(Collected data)
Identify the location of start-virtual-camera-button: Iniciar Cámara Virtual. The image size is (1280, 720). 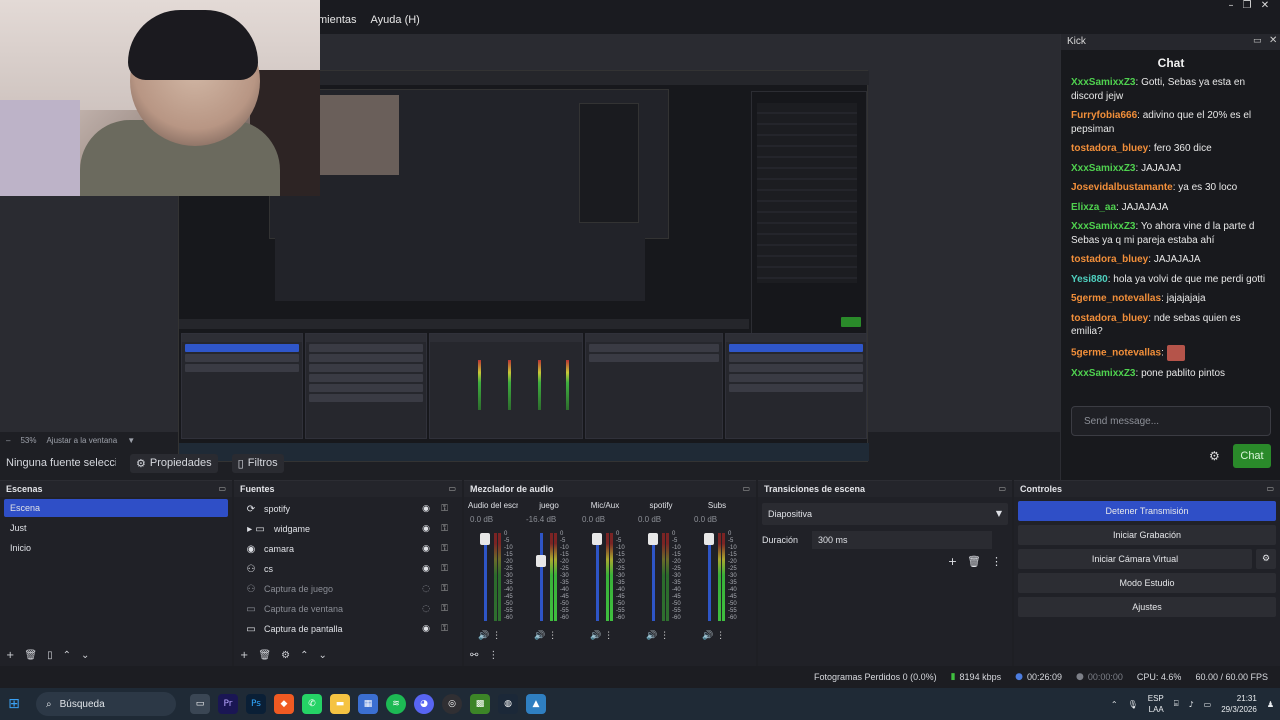
(1135, 559).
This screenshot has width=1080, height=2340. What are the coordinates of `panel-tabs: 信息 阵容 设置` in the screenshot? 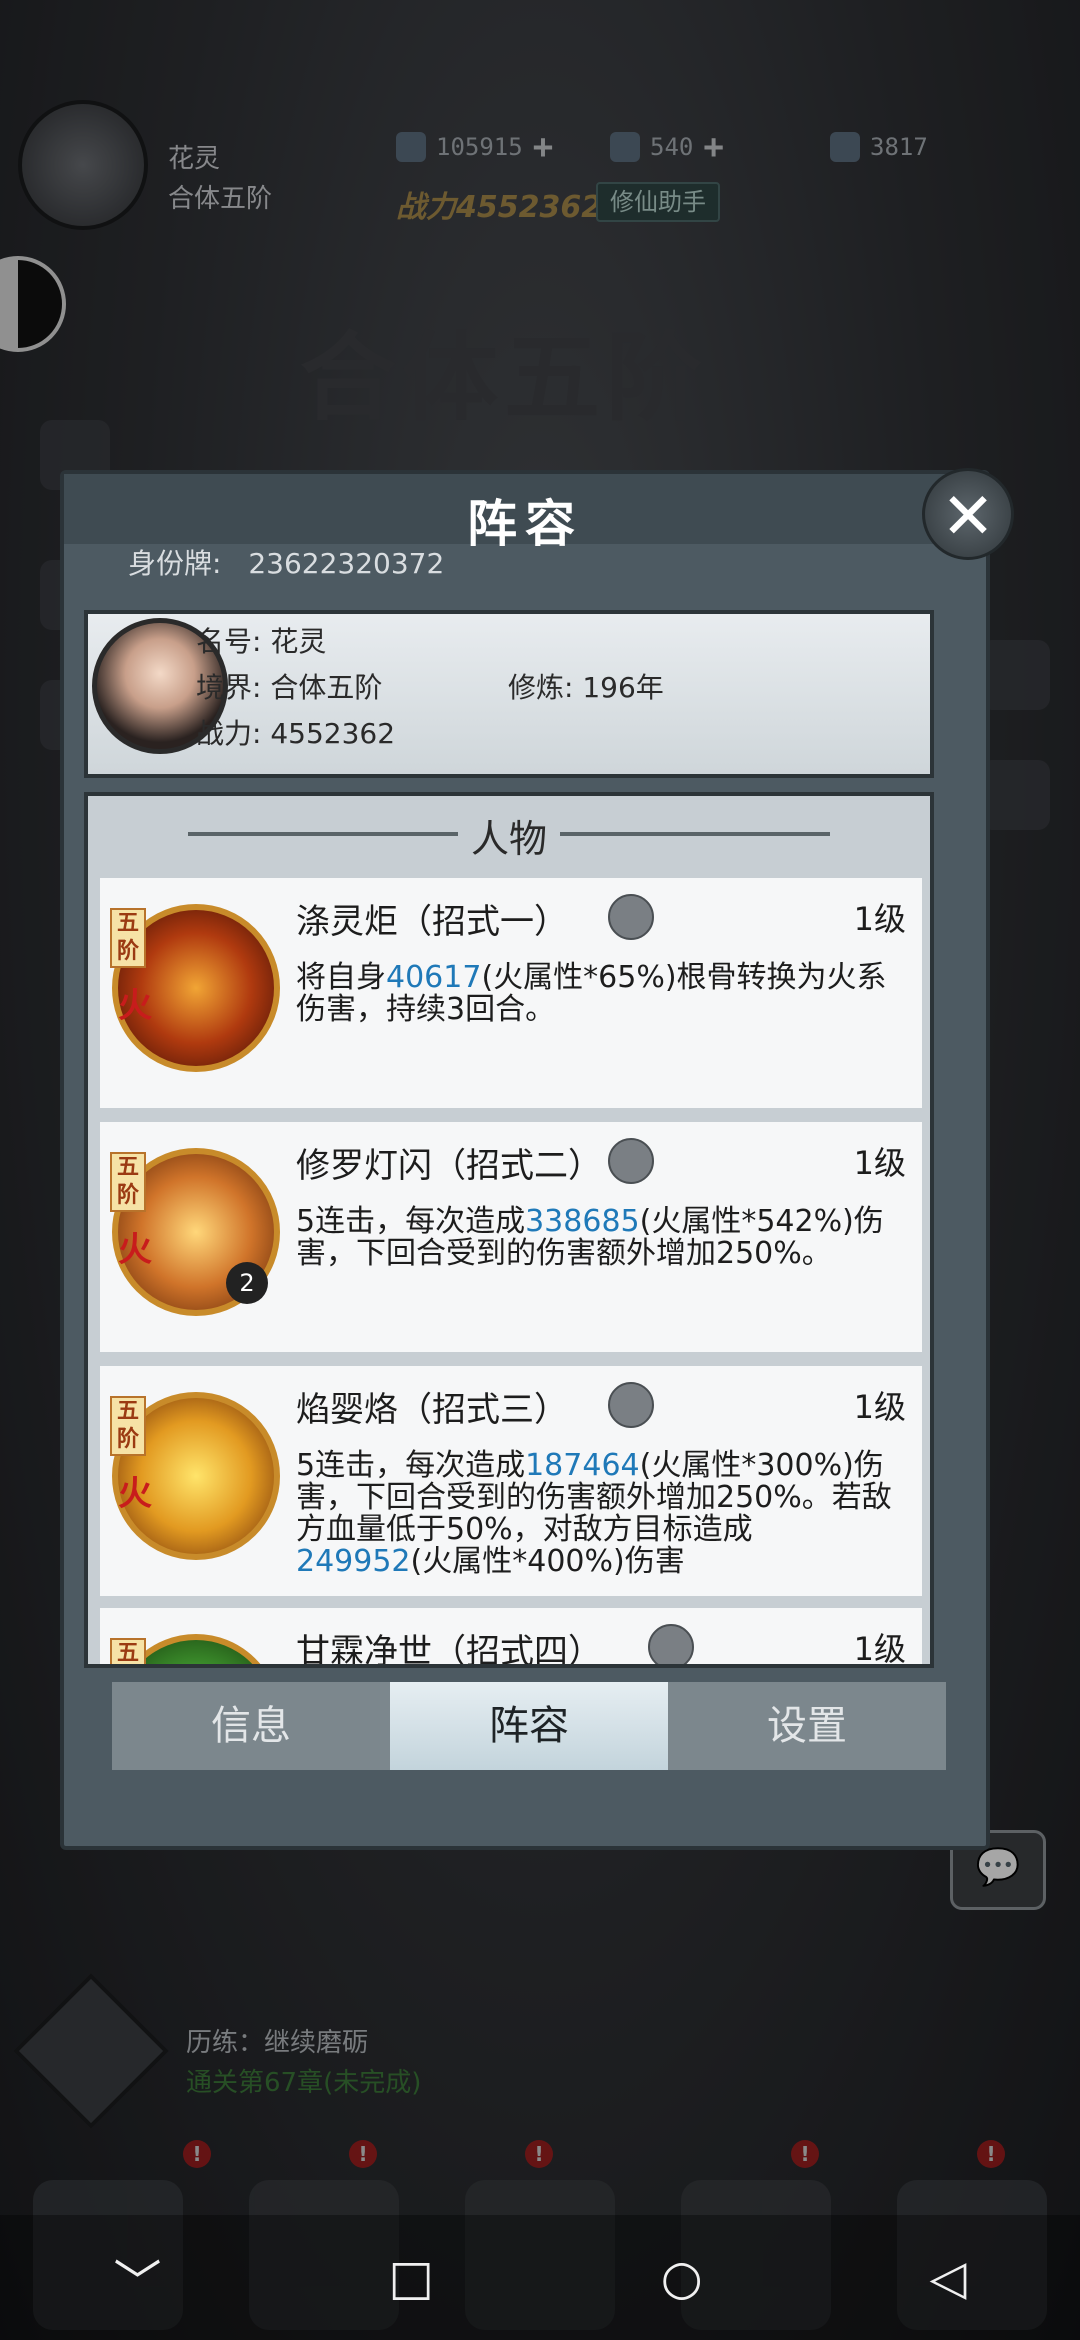 It's located at (529, 1726).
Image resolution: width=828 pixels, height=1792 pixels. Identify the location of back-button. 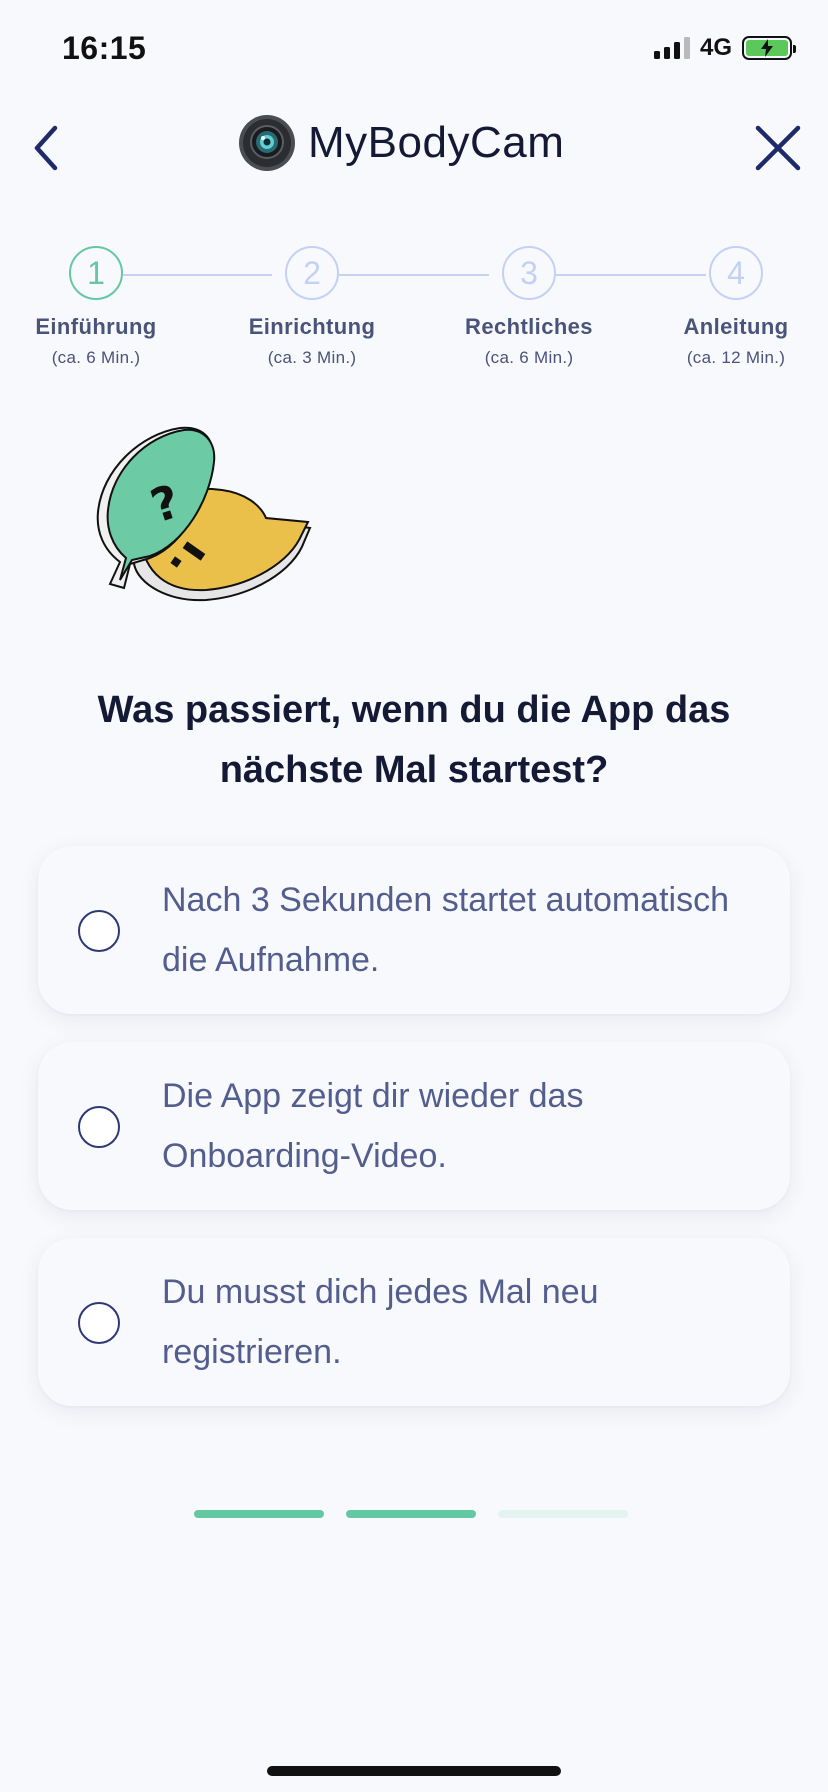
(46, 148).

WORK TO COMPLETE: Format the material as a Markdown table with the columns "Row" and "Line", starting at the line that contains "Image resolution: width=828" and ending at the end of the material, with blank lines left out. Omit the pictures.

ANSWER TO THE PROBLEM:
| Row | Line |
|---|---|
| 1 | Image resolution: width=828 pixels, height=1792 pixels. Identify the location of back-button.  |
| 2 | (46, 148). |